Nesse momento, Mei e Cheng entraram na sala, trazendo uma bandeja com um jantar simples, mas reconfortante. O cheiro de arroz e vegetais assados invadiu o ambiente, trazendo um sopro de normalidade que era bem-vindo, mesmo que temporário.
— Está tudo pronto! — Mei anunciou, com um sorriso radiante. — Venham, é hora de comer.
Tao sentou-se à mesa, seu coração pesado, mas ele se esforçou para sorrir enquanto olhava para seus pais. A refeição era um lembrete de que, por mais complicada que fosse sua vida agora, ainda havia momentos de felicidade que podiam ser compartilhados. Enquanto conversavam e comiam, as risadas e histórias enchiam o espaço, mas dentro dele, a luta continuava.
A presença da entidade era como uma sombra em sua mente, sussurrando segredos, promessas e ameaças, mas Tao se recusava a deixar que isso interferisse em seu momento de paz.

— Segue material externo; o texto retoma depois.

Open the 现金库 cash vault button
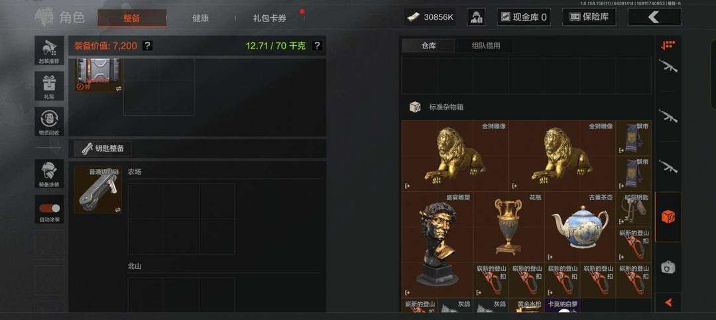 pyautogui.click(x=524, y=17)
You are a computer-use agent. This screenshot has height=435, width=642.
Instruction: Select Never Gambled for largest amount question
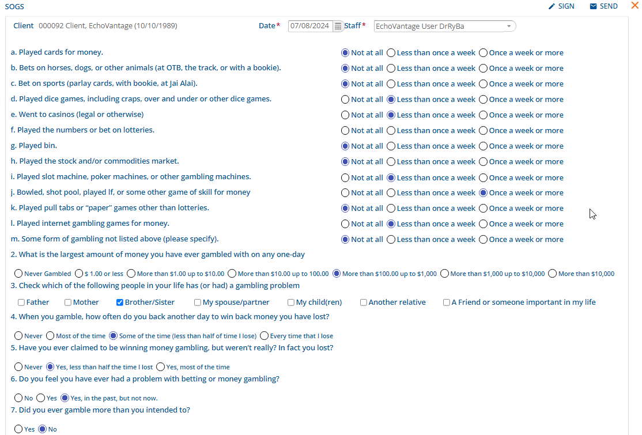pyautogui.click(x=17, y=274)
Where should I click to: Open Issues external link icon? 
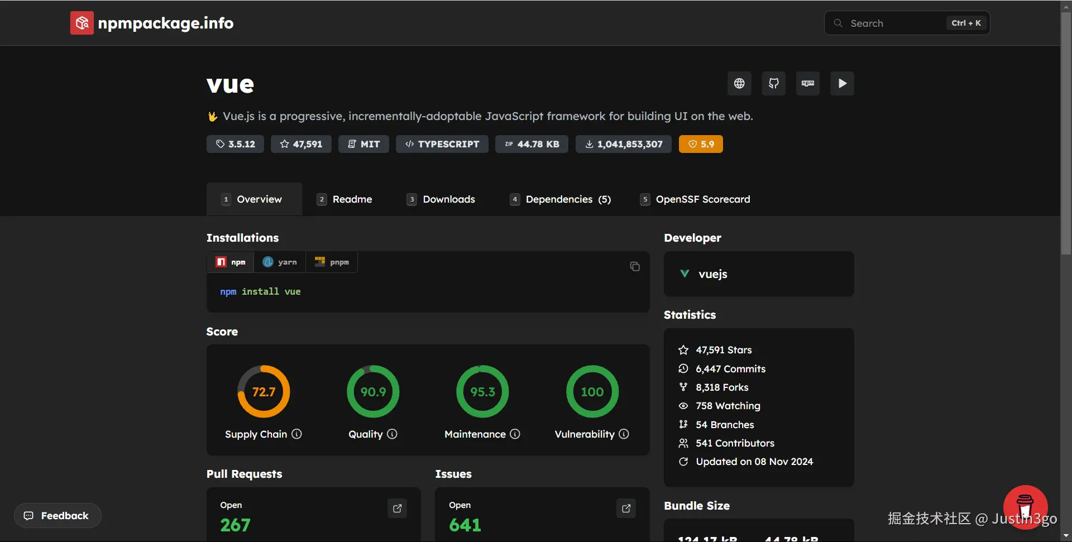pyautogui.click(x=626, y=509)
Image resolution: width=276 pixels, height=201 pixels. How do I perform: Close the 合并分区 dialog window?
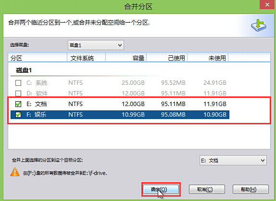point(267,5)
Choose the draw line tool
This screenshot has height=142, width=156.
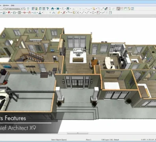pos(83,13)
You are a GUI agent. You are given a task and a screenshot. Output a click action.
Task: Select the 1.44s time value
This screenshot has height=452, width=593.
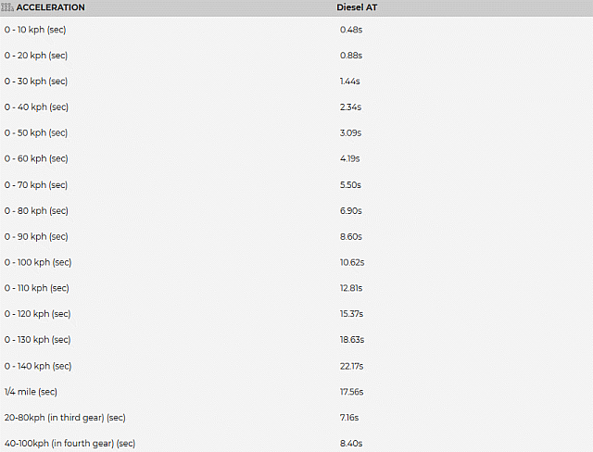[350, 82]
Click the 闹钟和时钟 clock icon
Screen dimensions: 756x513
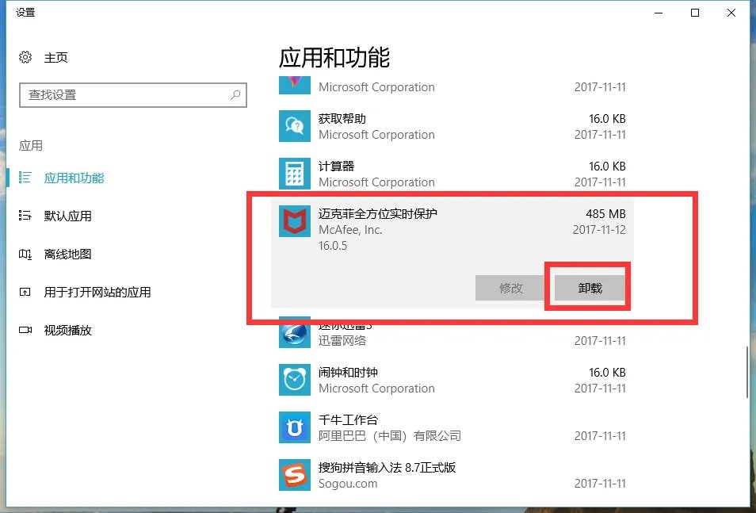(294, 380)
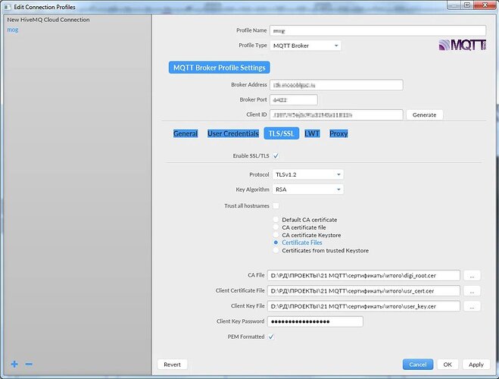Browse for CA File with ellipsis button
This screenshot has width=499, height=379.
(x=472, y=275)
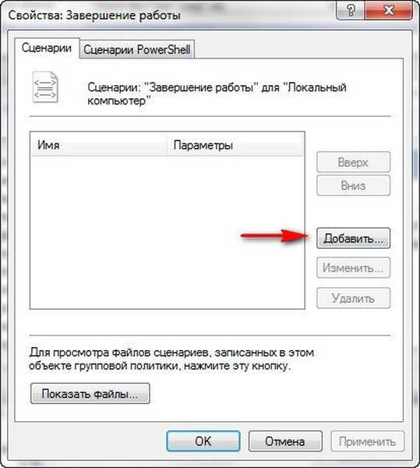Image resolution: width=420 pixels, height=468 pixels.
Task: Sort by the Параметры column header
Action: tap(235, 145)
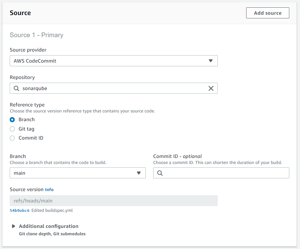Click the Add source button

[x=268, y=13]
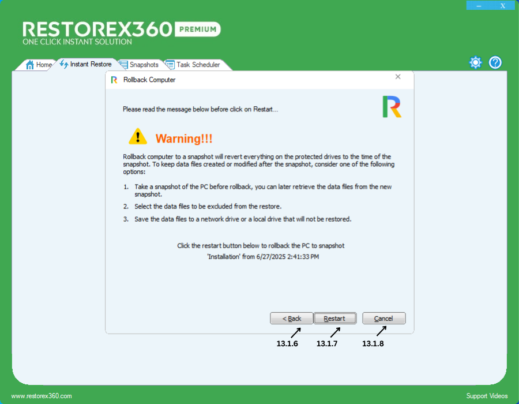Open the settings gear icon
Screen dimensions: 519x404
(475, 63)
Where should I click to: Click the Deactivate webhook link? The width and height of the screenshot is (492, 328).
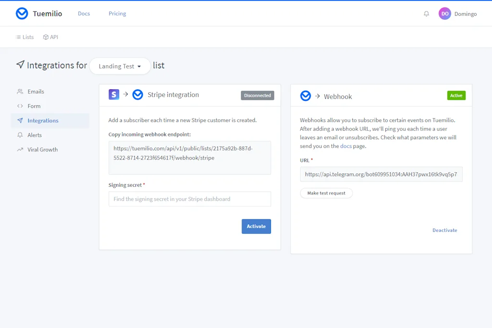click(444, 230)
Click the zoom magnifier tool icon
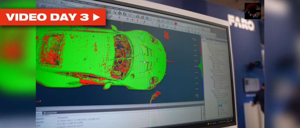The width and height of the screenshot is (300, 128). pyautogui.click(x=110, y=11)
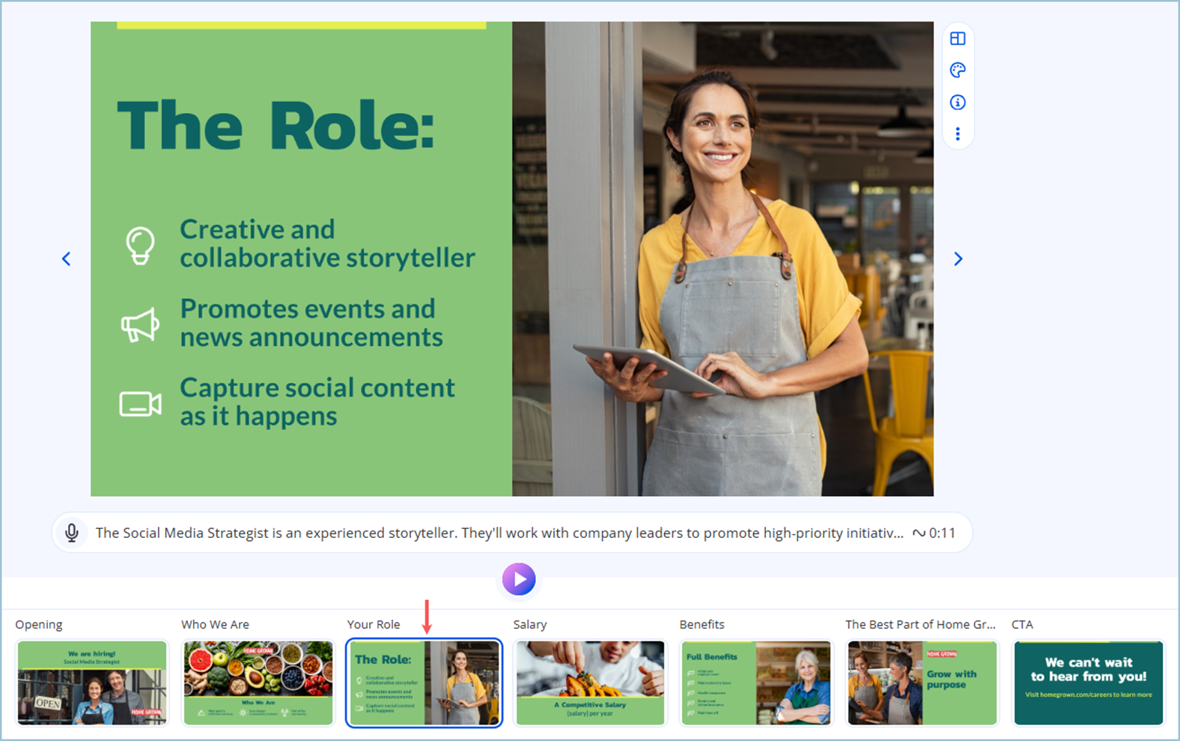Click 'The Role:' heading on slide

(x=276, y=126)
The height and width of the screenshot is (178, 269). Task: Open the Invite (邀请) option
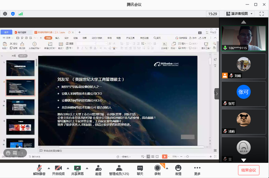click(x=98, y=170)
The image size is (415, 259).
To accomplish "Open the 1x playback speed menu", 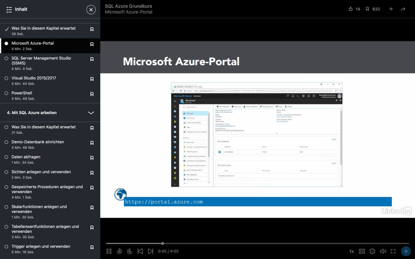I will (351, 251).
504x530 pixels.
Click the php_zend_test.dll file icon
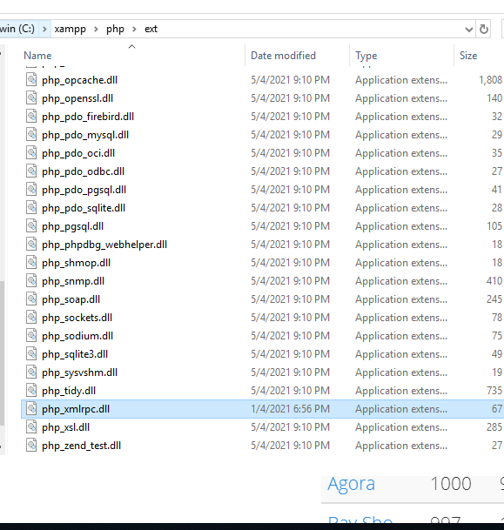[31, 446]
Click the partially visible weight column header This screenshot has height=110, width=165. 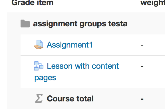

Pelo menos por agora.
Enquanto a noite avançava, o viajante encapuzado ainda observava, aguardando pacientemente o momento certo para agir. A escuridão se tornava mais densa, e as estrelas no céu pareciam assistir, silenciosas, ao desenrolar dos eventos que se aproximavam. O destino estava se aproximando, e a batalha que estava por vir exigiria coragem, sacrifício e, acima de tudo, união.